Although he was not repeating them Thursday, Brown has refused to retract or apologize for remarks he made regarding Premier Kathleen Wynne’s testimony at the alleged job bribery trial in Sudbury.
Wynne’s lawyers have threatened to sue Brown, saying he told reporters that she was on trial, instead of making it clear that she was a voluntary witness for the Crown.
Brown had until 5 p.m.

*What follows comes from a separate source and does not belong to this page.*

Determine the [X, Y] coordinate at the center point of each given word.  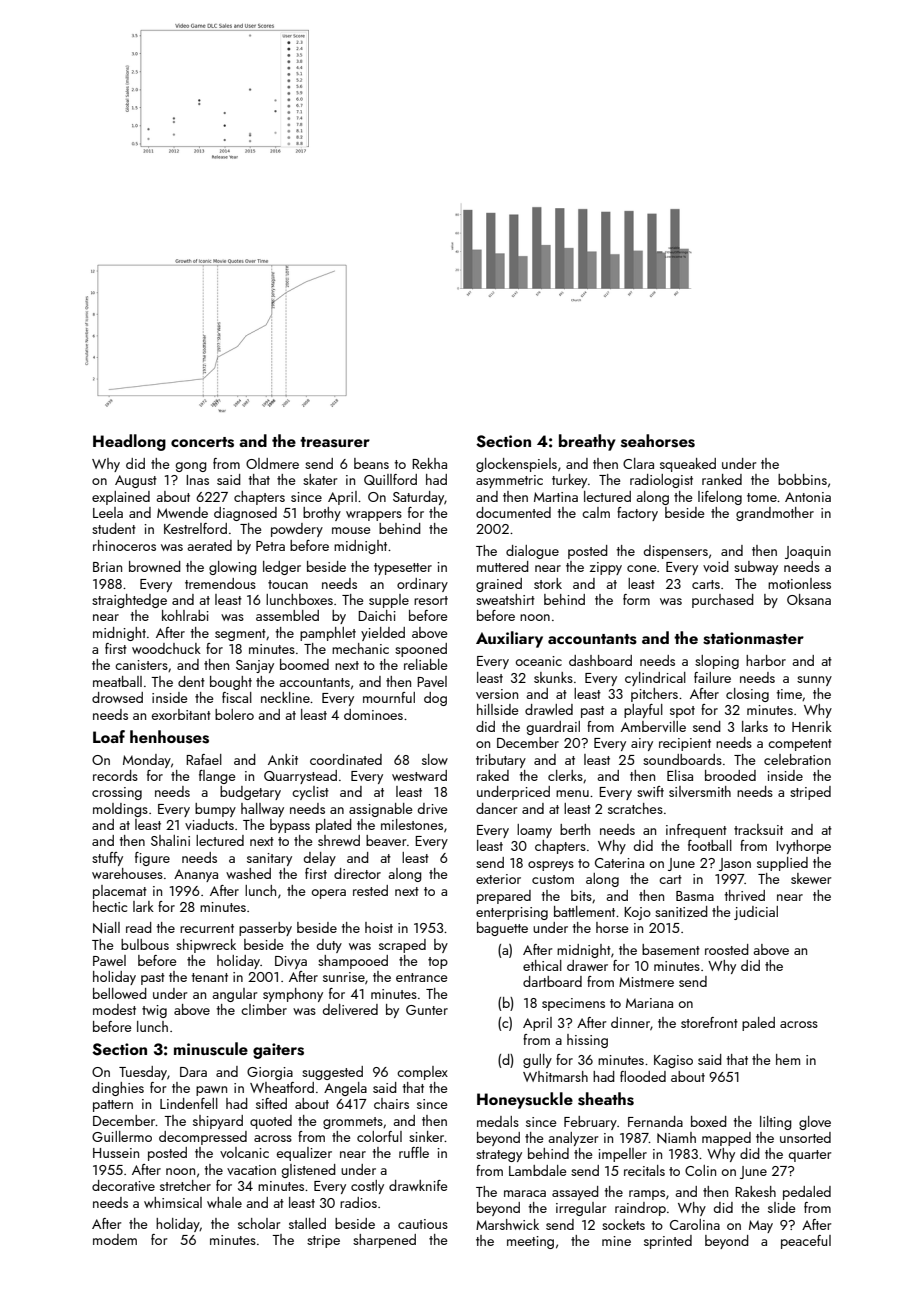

Thursday to make a public retraction, and it wasn’t immediately known what action the premier’s lawyers would take.
“I will ignore her baseless threat,” Brown said. “It’s a sorry spectacle for Ontario to see the sitting Premier of Ontario humiliated in this fashion, debased in this fashion, and she’s compounded the problem by this threat yesterday.”
Wynne testified Wednesday at a trial where her former chief of staff Pat Sorbara and local Liberal organizer Gerry Lougheed are charged in connection with allegations made by a former byelection candidate that he was offered a job or appointment to vacate the race for preferred candidate Glenn Thibeault.
Wynne told the court that no such bribe was made, but the Liberals did attempt to keep thwarted candidate Andrew Olivier in the party.
Both Lougheed and Sorbara have said they did nothing wrong, and Wynne was not a subject of the investigation.
But Brown said her testimony was a “sad day for Ontario ... Seeing the Premier of Ontario having to testify at a trial where there’s allegations against her closest advisor, no one regardless of your political allegiances want to see the Premier of Ontario humiliated in that light.”
Deputy Premier Deb Matthews said the PC Leader’s refusal to apologize was “enormously disappointing.”
There’s a principle that one should not make defamatory, misleading comments about another political leader, she said.
“In Canada, we actually expect people to be honest,” Matthews said. “There is south of the border a change in that culture. I do not want to see that change coming to Canada.”
Brown’s apology would “take 30 seconds” and he’d be done with it, she said.